Jember, Kabarpas.com – Pemerintah daerah memastikan honor bagi guru ngaji Muslim, pengajar kitab non-Muslim, modin, marbot, hingga ketua pengajian Muslimat akan mulai dicairkan pada 9 Maret 2026. Kabar ini menjadi angin segar bagi puluhan ribu penerima manfaat menjelang Hari Raya Idul Fitri.
Kepala Bagian Kesejahteraan Rakyat Pemkab Jember, Nurul Hafid Yasin mengatakan kuota penerima honor tahun ini tetap sebanyak 22 ribu orang, sama seperti tahun sebelumnya. Setiap penerima akan memperoleh honor sebesar Rp1.500.000.
“Kuota guru ngaji kami 22 ribu orang. Tahun lalu masih terdapat sisa sekitar 601 penerima yang tidak bisa dicairkan karena berbagai faktor,” ujar Hafid usai rapat dengar pendapat bersama Komisi D DPRD Jember, Senin (2/3/2026).
Ia menjelaskan, honor tahun sebelumnya tidak tersalurkan sepenuhnya karena sejumlah kendala administratif, mulai dari penerima yang meninggal dunia, pindah domisili, menolak bantuan, hingga tidak melengkapi persyaratan.
Salah satu syarat yang menjadi sorotan adalah kewajiban dokumentasi kegiatan mengajar. Sesuai ketentuan Badan Pemeriksa Keuangan (BPK), pencairan harus disertai bukti foto aktivitas mengajar. “Ada yang tidak bersedia difoto sehingga administrasinya tidak lengkap dan kami tidak berani mencairkan,” katanya.

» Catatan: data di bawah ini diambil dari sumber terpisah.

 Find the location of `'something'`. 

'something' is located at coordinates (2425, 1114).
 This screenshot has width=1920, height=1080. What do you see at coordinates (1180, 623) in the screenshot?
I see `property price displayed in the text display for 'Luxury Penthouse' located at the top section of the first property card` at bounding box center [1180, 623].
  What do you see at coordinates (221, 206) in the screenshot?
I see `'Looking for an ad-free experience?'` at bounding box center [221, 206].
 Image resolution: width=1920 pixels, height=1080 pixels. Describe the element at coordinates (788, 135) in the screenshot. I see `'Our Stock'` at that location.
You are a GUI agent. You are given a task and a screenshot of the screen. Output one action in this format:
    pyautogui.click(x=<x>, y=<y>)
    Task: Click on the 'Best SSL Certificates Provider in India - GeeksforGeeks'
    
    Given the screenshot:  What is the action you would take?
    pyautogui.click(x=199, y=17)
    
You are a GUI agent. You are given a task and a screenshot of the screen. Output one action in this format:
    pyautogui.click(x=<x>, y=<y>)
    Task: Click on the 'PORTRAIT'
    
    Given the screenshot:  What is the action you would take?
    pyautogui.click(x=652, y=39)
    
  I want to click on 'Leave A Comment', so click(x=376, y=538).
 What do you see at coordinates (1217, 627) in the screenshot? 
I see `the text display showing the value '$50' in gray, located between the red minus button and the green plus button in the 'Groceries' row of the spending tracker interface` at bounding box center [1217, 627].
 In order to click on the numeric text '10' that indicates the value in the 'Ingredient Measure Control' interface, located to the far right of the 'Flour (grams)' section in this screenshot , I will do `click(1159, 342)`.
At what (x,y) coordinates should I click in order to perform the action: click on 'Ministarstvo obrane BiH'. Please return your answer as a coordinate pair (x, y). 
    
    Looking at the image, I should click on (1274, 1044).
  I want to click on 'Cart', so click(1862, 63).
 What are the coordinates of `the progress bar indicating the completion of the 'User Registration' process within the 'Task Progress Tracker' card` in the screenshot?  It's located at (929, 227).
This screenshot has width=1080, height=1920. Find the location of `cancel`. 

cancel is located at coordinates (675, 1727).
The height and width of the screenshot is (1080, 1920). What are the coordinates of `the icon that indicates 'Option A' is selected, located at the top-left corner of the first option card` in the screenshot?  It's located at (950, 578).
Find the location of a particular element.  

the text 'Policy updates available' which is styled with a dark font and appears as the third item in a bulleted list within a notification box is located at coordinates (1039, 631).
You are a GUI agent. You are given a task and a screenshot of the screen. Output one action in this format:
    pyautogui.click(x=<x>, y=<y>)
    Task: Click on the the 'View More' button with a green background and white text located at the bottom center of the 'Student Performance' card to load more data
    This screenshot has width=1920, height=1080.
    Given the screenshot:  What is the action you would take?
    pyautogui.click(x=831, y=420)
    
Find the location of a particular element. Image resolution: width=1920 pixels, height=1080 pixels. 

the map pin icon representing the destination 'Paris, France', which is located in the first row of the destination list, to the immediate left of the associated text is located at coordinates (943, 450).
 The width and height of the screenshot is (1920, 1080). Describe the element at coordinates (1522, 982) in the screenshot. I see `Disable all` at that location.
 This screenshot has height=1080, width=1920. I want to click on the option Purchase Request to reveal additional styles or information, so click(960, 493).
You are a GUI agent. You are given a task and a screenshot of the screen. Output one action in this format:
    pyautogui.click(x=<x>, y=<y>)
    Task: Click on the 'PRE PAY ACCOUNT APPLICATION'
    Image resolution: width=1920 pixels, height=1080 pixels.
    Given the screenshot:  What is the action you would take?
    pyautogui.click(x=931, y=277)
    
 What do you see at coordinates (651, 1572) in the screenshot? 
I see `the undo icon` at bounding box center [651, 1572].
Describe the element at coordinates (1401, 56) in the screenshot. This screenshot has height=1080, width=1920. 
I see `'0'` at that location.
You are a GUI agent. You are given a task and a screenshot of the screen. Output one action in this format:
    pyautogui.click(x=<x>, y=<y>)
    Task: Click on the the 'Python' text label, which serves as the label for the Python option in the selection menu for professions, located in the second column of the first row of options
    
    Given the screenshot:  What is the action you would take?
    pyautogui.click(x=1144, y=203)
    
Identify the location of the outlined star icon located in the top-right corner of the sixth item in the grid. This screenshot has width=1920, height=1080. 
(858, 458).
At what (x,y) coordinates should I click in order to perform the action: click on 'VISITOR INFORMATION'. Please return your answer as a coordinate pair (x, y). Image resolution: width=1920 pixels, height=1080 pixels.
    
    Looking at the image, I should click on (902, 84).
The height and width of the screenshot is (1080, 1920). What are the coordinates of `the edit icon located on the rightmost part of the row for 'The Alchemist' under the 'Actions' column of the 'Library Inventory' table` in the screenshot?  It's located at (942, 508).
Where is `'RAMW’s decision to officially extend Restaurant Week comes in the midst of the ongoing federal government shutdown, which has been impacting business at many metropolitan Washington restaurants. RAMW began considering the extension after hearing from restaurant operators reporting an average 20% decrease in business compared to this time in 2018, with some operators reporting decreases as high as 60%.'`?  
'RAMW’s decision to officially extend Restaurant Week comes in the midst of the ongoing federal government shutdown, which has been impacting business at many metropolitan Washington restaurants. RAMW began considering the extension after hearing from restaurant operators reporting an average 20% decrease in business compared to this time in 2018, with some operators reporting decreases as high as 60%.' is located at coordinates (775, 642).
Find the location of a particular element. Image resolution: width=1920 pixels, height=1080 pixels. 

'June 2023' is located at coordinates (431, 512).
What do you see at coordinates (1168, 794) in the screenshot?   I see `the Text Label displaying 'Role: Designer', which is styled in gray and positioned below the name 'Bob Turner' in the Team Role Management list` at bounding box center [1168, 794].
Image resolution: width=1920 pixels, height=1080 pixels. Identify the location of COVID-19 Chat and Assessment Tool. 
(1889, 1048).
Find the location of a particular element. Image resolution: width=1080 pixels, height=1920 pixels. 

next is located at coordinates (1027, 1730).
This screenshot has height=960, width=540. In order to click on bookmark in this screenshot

Untuk tahun ini, persyaratan diperketat guna memudahkan proses audit. Selain daftar nama santri, penerima juga wajib melampirkan Nomor Induk Kependudukan (NIK) santri dengan minimal 10 santri aktif.
Hingga awal Maret, data penerima dari 18.664 orang telah masuk dari sebagian besar desa di Jember. Pemerintah meminta desa yang belum menyerahkan data segera melengkapi paling lambat pekan ini agar pencairan tahap pertama dapat berjalan sesuai jadwal.
Pencairan akan dilakukan melalui balai desa masing-masing dengan sistem bergilir sekitar 30 desa per hari. Mengingat waktu menuju Lebaran relatif singkat, distribusi honor direncanakan berlangsung secara maraton.
Pemkab juga memastikan tidak ada potongan maupun setoran awal pada rekening penerima. Dana yang belum diambil tetap utuh tanpa pengurangan.
Namun, pemerintah mengingatkan bahwa honor ini diperuntukkan khusus bagi tokoh keagamaan yang belum pernah menerima insentif pemerintah. Penerima yang diketahui berstatus TNI, Polri, ASN aktif maupun pensiunan, perangkat desa, atau kader yang telah menerima insentif lain diwajibkan mengembalikan bantuan tersebut.
Pemkab Jember berharap pencairan honor ini dapat menjadi bentuk penghargaan atas peran para tokoh keagamaan dalam membina masyarakat sekaligus membantu kebutuhan ekonomi menjelang hari raya. (dan/ian).